### Excerpt to read
B. breve UCC2003 genomic libraries were constructed by cloning Sau3A fragments ranging in size from 0.5 to 1.8 kb into the unique dephosphorylated BamHI, BclI, or BglII sites of pFUN. Ligation mixtures were introduced into E. coli DH5α as the intermediate host by electrotransformation. Libraries were then established in L. lactis MG1363 by electroporation of plasmid DNA prepared from approximately 10,000 E. coli transformants. An insertion rate of approximately 70% was observed. Lactococcal transformants which were Nuc+ were selected for further study. A Nuc+ phenotype was detected by using a chromogenic toluidine blue-DNA-agar overlay (22, 23). Nuclease activity in the supernatants of cultures (see below) was determined spectrophotometrically, essentially as described previously (17). For all nuclease assay procedures, strains containing plasmids pVE8009 and pVE8010 (38) were used as positive and negative controls, respectively.

Sequence analysis and bioinformatics.

The pFUN derivatives of nuclease-positive clones that were obtained were characterized by PCR amplification of the pFUN insert from plasmid DNA preparations. Primers were designed for either side of the multiple cloning site; one primer corresponded to a sequence in the Rho-independent terminator (5′ GTTAGCTCACTCATTAGG 3′), and the other was complementary to the 5′ end of the truncated nuclease gene (5′ TGCACTTGCTTCAGGACC 3′). PCR products were purified by using the CONCERT rapid PCR purification system (GibcoBRL, Paisley, Scotland) and sequenced. Sequencing was performed by MWG-BIOTECH AG (Ebersberg, Germany). Sequence data assembly and analyses were performed by using the DNASTAR software (version 5.05; DNASTAR, Madison, Wis.). Database searches were performed by using nonredundant sequences at the National Center for Biotechnology Information web site (http://www.ncbi.nlm.nih.gov) and the tBlastN, tBlastX, and BlastP programs (1, 2). Sequence alignments were constructed by using the Clustal method of the MEGALIGN program of the DNASTAR software package. Functional domains in deduced proteins were identified by using the SMART database (42, 43; http://smart.embl-heidelberg.de). Classical SPs and their cleavage sites were predicted by using the Signal Peptide Prediction program with gram-positive data (32, 33; www.cbs.dtu.dk/services/SignalP). Likely transmembrane domains were determined by using the HMMTOP server (49; www.enzim.hu/hmmtop) and the DAS (Dense Alignment Surface) transmembrane prediction server (8; www.sbc.su.se/∼miklos/DAS/maindas.html).

### Data block
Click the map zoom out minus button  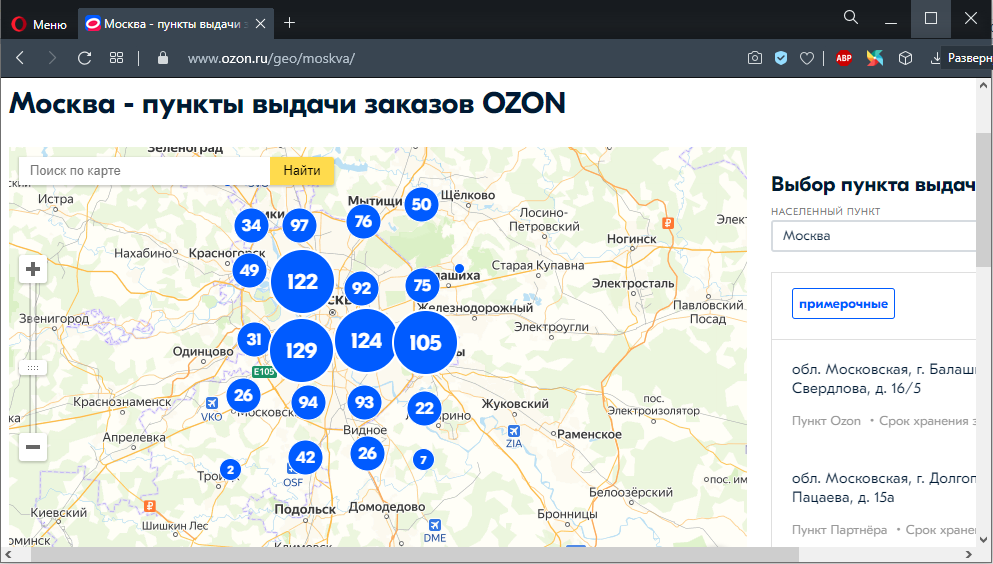click(33, 447)
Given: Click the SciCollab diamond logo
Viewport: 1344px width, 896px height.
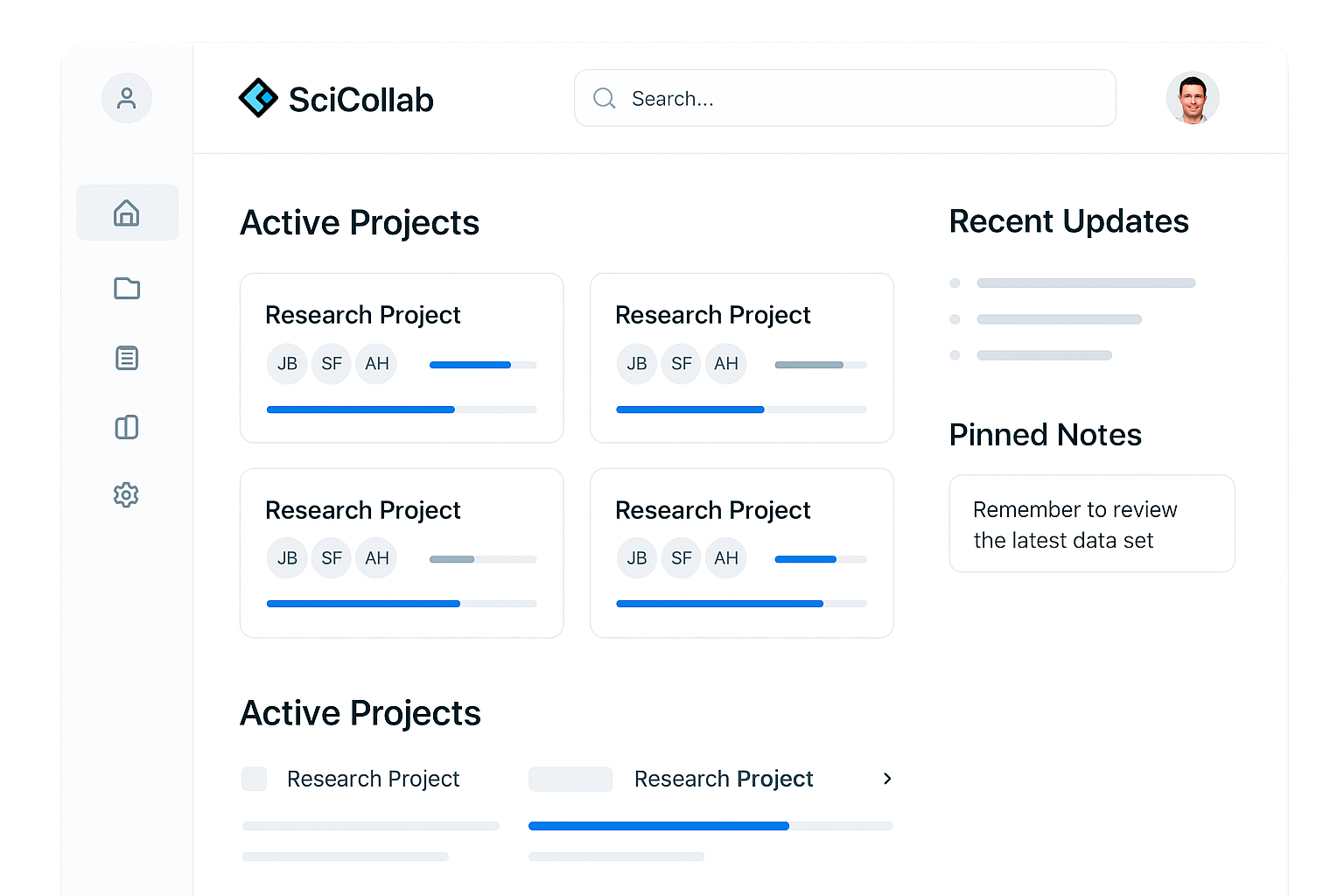Looking at the screenshot, I should pyautogui.click(x=258, y=98).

### Check your understanding
A. Summarize the B. breve methods excerpt in two sentences.
B. Extend the B. breve methods excerpt with the passage that would follow its final sentence.
The listing is not needed for this work.

### Outputs by task
A. B. breve UCC2003 genomic libraries were made by cloning 0.5 to 1.8 kb Sau3A fragments into pFUN, passing them through E. coli DH5α, and establishing them in L. lactis MG1363. Nuclease-positive transformants were selected with a toluidine blue-DNA-agar overlay, and their inserts were PCR-amplified, sequenced, and analyzed with DNASTAR software, BLAST searches, and tools that predict functional domains, signal peptides, and transmembrane domains.

B.
Location studies, SDS-PAGE, Western blotting, zymograms, and quantitative nuclease assays.

The localization of all ΔSPNuc fusion proteins was examined in whole cells, culture supernatants, and membrane vesicles of mid-exponential-phase B. breve cells (optical density at 600 nm, 0.5 to 0.6). Whole cells and supernatant fractions were isolated essentially as described previously (38), with modifications for Bifidobacterium. Briefly, following harvesting and washing of the pellet, cells were resuspended in Tris-EDTA containing lysozyme (final concentration, 30 mg ml−1) and incubated at 37°C for 30 min. The cells were then lysed with sodium dodecyl sulfate (SDS) (final concentration, 4%) for 15 min on ice. Membrane vesicles were isolated essentially as described previously (35). The procedure was slightly modified for use with Bifidobacterium by using a variation of the lysozyme step (30 mg ml−1 for 30 min at 37°C). Equal volumes of loading buffer (60 mM Tris-HCl, 2% SDS, 10% glycerol, 0.01% bromophenol blue, 200 mM dithiothreitol) were added to cell pellet, supernatant, or membrane fractions, and 30 μl was loaded onto an SDS-polyacrylamide gel electrophoresis (PAGE) gel prior to electrophoresis.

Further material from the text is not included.